I'm currently hung up in doing erosion and deposition properly. Not like a fake single pass version, but an iterative version that moves things over time. That has led me into some scientific computing rabbit holes where geoscientists do real simulations. But python cannot handle that well.
Ah nice swiggle. It creates vortices in input coordinates or something to that effect ?
If you're finding gradients does that mean you compute surface derivatives or do you "just" look at neighbouring points ? I can't figure that out in geonodes yet, supposedly that's something a shader is better suited for (and more performant). But I don't know the first thing about OSL and stuff.
Wrt erosion, in Blender there's a framework in place for making solvers (simulation zone). But you still have to write the actual solver... and I have to say I totally overlooked deposition last time I worked on it... and "worked" is a big word ๐
Yeah, swiggle is pretty much exactly that. The coordinates, amplitudes, and radius are randomized (based on the map seed, so it is reproducible). It makes a good distortion on top of things like mountain range positions. You don't see the swirls in practice.
Yeah, I mathematically compute a gradient vector. Which is actually one of the very easy things to do in python. I then bias Voronoi cell centre point density based on the amplitude of the local gradient.

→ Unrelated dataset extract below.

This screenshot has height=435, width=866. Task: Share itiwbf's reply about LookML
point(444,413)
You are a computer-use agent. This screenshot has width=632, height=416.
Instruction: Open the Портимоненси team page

The same gradient calculations would be used in a real erosion/deposition model. Where the gradient is high, erode. Move those particles down gradient. Deposit particles where gradient is less steep. Repeat a thousand times. Marvel at emergent phenomenon like river valleys and deltas. It's the "repeat a thousand times" that python really struggles with. It's fine to run it once and wait. But I don't want it to be days of modeling per map :)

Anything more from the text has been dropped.